Over the past years,
real-time technologies, traditionally developed for safety-critical
systems, have been applied within new application domains, including
consumer electronics (e.g. cellular phones, PDAs), multimedia
(e.g. video servers, VoIP gateways), telecommunication networks and
others. Recently, Information and Communications Technologies (ICTs)
are moving towards a new generation of business models for service
provisioning, where connectivity will represent, for users, only the
basic point of access to an infinity of online services. The
widespread availability of high-speed network connections puts the
foundations of new paradigms of ICT usage and software development,
where more and more of the resources needed by users are provisioned
remotely.
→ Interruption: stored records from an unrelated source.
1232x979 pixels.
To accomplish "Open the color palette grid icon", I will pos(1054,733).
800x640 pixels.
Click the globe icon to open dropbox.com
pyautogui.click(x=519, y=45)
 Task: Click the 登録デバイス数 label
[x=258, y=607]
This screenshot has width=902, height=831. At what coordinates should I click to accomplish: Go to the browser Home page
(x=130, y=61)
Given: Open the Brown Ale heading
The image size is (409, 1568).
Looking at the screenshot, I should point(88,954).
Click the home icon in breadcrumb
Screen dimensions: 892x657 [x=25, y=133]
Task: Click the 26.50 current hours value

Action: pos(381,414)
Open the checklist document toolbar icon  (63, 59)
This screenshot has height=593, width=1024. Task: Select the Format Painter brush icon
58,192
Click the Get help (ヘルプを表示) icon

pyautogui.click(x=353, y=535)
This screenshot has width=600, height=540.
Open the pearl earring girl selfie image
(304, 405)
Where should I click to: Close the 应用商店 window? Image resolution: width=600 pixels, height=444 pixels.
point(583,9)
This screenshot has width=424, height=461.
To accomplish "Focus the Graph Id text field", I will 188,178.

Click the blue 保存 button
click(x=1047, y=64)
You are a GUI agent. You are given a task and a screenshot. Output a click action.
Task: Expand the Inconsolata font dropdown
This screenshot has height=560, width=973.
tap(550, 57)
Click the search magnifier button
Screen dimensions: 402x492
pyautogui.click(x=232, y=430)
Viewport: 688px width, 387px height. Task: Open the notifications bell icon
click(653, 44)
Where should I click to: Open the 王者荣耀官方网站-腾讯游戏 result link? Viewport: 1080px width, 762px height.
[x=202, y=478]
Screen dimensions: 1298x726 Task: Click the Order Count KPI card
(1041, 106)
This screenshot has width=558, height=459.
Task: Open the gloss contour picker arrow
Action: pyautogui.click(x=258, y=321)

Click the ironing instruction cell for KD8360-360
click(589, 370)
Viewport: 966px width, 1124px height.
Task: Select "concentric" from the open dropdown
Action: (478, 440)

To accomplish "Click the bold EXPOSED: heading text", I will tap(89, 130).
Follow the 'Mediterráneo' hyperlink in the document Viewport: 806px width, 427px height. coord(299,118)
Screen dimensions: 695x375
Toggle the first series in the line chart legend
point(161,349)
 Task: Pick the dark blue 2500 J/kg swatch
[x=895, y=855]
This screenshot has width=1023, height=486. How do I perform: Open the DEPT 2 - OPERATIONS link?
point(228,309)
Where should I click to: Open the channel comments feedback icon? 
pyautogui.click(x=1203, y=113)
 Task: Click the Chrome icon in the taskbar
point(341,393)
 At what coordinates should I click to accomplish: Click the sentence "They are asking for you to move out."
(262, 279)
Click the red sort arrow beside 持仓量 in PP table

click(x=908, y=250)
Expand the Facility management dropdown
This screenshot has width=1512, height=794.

In the Internet of the Cloud Computing era, distributed
computing is likely to become much more widespread than today, not
only for activities related to batch processing and storage, but also
for interactive and (soft) real-time applications. To achieve the
level of determinism needed to run real-time tasks inside a VM, the
approach envisaged is to use well established real-time scheduling
techniques, and in particular resource reservations, for scheduling
the VMs. The scheduler is a variation of the Constant Bandwidth Server
(CBS) implementing hard reservations. In the workshop, the basic
real-time reservation model is presented and various appliances are
presented, e.g. the integration of the CBS in mainstream Linux,
considerations of application responsiveness and performance
stability, automatic identification of scheduling parameters, adaptive
reservations, scheduling of multi-threaded virtualized applications on
multi-processor systems, feedback-based scheduling and probabilistic
response time guarantees for distributed workflow deployments.